Schon bald reden wir übers Leben und was kommt. Ich erzähle von meinen Plänen, nächstes Jahr erneut nach Island zu gehen – dann aber ins winterliche. Auch sie kennen das Land vom Wandern. Sie erinnern sich, wie sie ein einziges Mal auf einem Island-Pferd ritten – der weniger Bewegliche besser als der Wendigere. Das war vor 16 Jahren.

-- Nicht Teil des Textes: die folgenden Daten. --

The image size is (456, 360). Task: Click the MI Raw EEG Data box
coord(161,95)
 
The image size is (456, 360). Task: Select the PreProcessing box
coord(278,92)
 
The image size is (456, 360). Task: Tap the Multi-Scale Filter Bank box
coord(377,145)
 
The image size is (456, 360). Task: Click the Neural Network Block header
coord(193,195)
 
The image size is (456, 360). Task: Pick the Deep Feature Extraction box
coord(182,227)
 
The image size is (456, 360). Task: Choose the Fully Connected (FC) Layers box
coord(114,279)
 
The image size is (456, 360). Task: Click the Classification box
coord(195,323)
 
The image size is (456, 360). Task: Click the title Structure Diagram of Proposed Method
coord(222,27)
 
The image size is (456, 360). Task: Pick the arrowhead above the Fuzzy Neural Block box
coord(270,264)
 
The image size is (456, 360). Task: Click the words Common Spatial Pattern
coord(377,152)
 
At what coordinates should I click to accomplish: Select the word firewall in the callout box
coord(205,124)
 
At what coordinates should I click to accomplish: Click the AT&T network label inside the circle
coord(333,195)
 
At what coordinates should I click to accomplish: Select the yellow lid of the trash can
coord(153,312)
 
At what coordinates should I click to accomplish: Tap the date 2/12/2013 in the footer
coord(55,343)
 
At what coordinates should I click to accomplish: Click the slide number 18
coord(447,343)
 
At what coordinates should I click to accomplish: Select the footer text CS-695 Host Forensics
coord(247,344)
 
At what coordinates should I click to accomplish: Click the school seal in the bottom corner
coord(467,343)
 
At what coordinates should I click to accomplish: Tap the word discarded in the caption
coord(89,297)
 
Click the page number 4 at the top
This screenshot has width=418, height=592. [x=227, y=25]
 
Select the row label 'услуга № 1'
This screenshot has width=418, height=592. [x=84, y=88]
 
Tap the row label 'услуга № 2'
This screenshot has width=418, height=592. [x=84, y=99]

«Das stimmt zuversichtlich», sage ich zu den beiden 85-Jährigen, die in diesem Frühjahr noch in den USA waren – und meine damit nicht nur das Reisen.

Montag

Ich stehe, wie fast jeden Montag, gegen 17 Uhr auf der grünen, gummierten Matte. Wir vier Frauen dehnen, drehen, biegen und balancieren unsere Körper so gut wie möglich nach den Anleitungen unserer «Lehrerin». Gewisse Übungen – eine Kombination zwischen Pilates und Yoga – schaffe ich. Einige bereiten mir Mühe.

Unlängst erzählte ich Doris von meiner ungenügenden Körperbalance. Noch während ich ihr die Übung beschreibe, lieg sie schon auf dem Küchenboden, hebt ihre Hüfte, streckt das eine Bein in die Länge, die Arme in die Höhe und will wissen, ob sie meine Worte richtig versteht: «Meinst du so?» Ja, schon.

Auch sie realisiert, wie ihre Wendigkeit nachgelassen hat. Als sie mir wieder gegenüber sitzt, mache ich deshalb den naheliegenden Vorschlag des gemeinsamen Übens.

Ihr konsternierter Blick, ihr kurzes Schweigen interpretiere ich bereits als Absage. Doch nach der fast schon dramaturgisch gesetzten Pause, sagt sie in die Stille: «Das ist für mich der Inbegriff von ALT.»

Ich lache und sehe zugleich meine Eltern, wie sie bis ins hohe Alter täglich turnten – mein Vater um einiges ungelenker als meine Mutter.

An beides muss ich kurz denken, als wir vier Frauen gegen das Ende der Stunde auf dem leicht gebogenen linken Bein stehen, das rechte anheben und unsere Arme seitlich in die Länge dehnen, so als ob wir aufs Abheben warten würden.